Por: David Uzcátegui
El hecho de que para el año que viene tengamos que enfrentarnos a la ineludible cita de elegir un nuevo presidente, hace sentir a muchos que podemos comenzar a reimaginar nuestros destinos como colectividad y a plantear lo que podría ser mejor para nosotros, según el punto de vista de cada quien.
Los tiempos políticos que vive actualmente Venezuela han llevado a abrir una discusión apasionada sobre el destino que debería esperar a nuestra principal y más valiosa industria, la petrolera.
Sí, la misma con la que se construyó la riqueza y la prosperidad de muchas décadas, la que nos dejó progreso, bienestar, infraestructura y educación.
Ciertamente, urge hablar a fondo sobre cuál será el destino de la bien llamada gallina de los huevos de oro de nuestro país. Nos pertenece a todos los venezolanos, somos todos accionistas de ella. A todos nos afecta para bien o para mal su desempeño, en tanto y en cuanto le vaya bien o mal.
Lo interesante, es que hay unas cuantas voces que claman por la privatización urgente y total de nuestra Petróleos de Venezuela, S.A.
Pareciera que esta actitud es un querer curarse en salud ante el pronunciado declive que ha mostrado dicha organización en la pasada década, donde no ha estado a la altura de lo que los venezolanos esperaban de ella y parece encontrarse en este sentido en un callejón sin salida.
Pues, a contrapelo de lo que dice ese grupo, afirmamos categóricamente que estamos en contra de la privatización. PDVSA debe seguir siendo del Estado venezolano, y por consecuencia, de todos nosotros.
Evidentemente, muchos nos preguntarán en qué argumentos basamos nuestros puntos de vista. Y aquí vamos.
Hace tres décadas, surgieron voces que abogaban por la privatización urgente de PDVSA, nuestra otrora gigante estatal petrolera del país. Argumentaban que el petróleo como fuente de energía se volvería obsoleto en pocos años y que era imperativo vender nuestras reservas antes de que quedáramos con petróleo sin mercado.
Hoy, en retrospectiva, es evidente que esta era una premisa equivocada y que la privatización de la industria petrolera de Venezuela no es la solución.
Es importante recordar que aquellos expertos que clamaban por la venta de PDVSA eran los mismos que, en su momento, manejaban la industria petrolera y tomaron decisiones que pusieron en riesgo la estabilidad de la economía venezolana.
Ignoraron las cuotas máximas de producción impuestas por la OPEP con el pretexto de conquistar nuevos mercados, lo que resultó en una sobreoferta de petróleo y un drástico desplome en los precios, llegando incluso a menos de $8 por barril.
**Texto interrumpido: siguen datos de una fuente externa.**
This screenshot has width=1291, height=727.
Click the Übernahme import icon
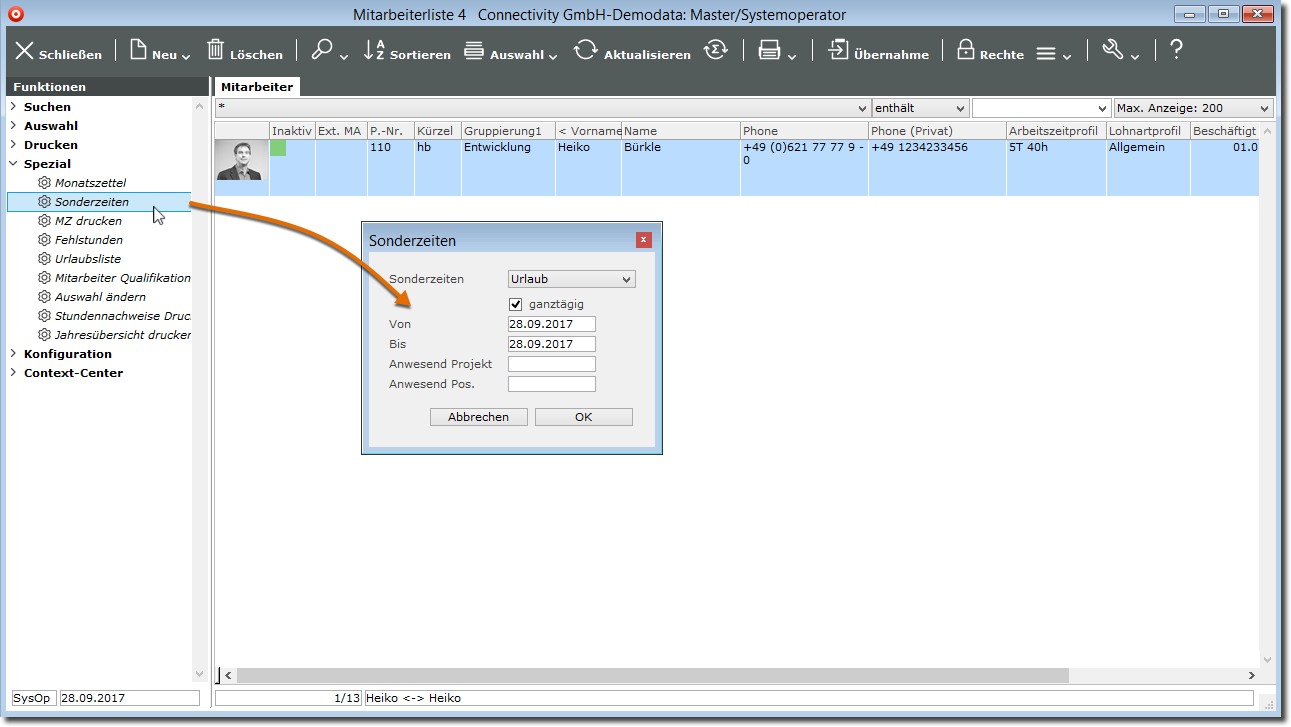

Este colapso de precios fue un movimiento estratégico para allanar el camino hacia la privatización, ya que se crearon las condiciones de venta a las grandes transnacionales que representaban y siguen representando un interés en la industria petrolera venezolana.
La sobreoferta de petróleo en el mercado internacional obstaculizó durante años cualquier recuperación en los precios del barril.
La solución era simple desde el principio: respetar las cuotas de producción asignadas por la OPEP. De haberlo hecho, el precio del barril se habría recuperado rápidamente, y los ingresos de Venezuela se habrían incrementado exponencialmente.
La falta de cumplimiento de estas cuotas fue, en gran medida, la razón detrás de la merma en los ingresos petroleros, lo cual fue un factor crucial en el deseo de cambio que surgió en el pueblo venezolano en las últimas décadas. Deseo que, en buena medida, nos condujo a la situación actual del país.
Sin embargo, uno de los pocos aspectos inteligentes que se llevó a cabo cuando este proceso de cambio se inició fue la comprensión de que Venezuela debía volver a trabajar en conjunto con la OPEP y reducir su producción.
Este simple ajuste tuvo un impacto inmediato en el mercado petrolero. Los países miembros de la organización decidieron retirar cerca de 2 millones de barriles por día del mercado.
A Venezuela le correspondió un recorte de apenas 125.000 barriles por día, a pesar de que producíamos casi 3 millones en ese momento. El resultado fue que el precio del crudo se elevó de $7.5 a $25 por barril en 1999, triplicando los ingresos del país.
La lección aquí es clara: privatizar la industria petrolera de Venezuela sería un error monumental. No solo la historia nos muestra que esto conduciría a la pérdida de control sobre uno de los recursos más valiosos del país, sino que también revela que la estabilidad y el bienestar de Venezuela pueden ser asegurados manteniendo la industria bajo control estatal y trabajando de manera colaborativa con la OPEP.
Privatizar sería vender el futuro del país a corto plazo, en lugar de invertir en el desarrollo sostenible y en la prosperidad a largo plazo de Venezuela, que es nuestra tarea urgente e ineludible.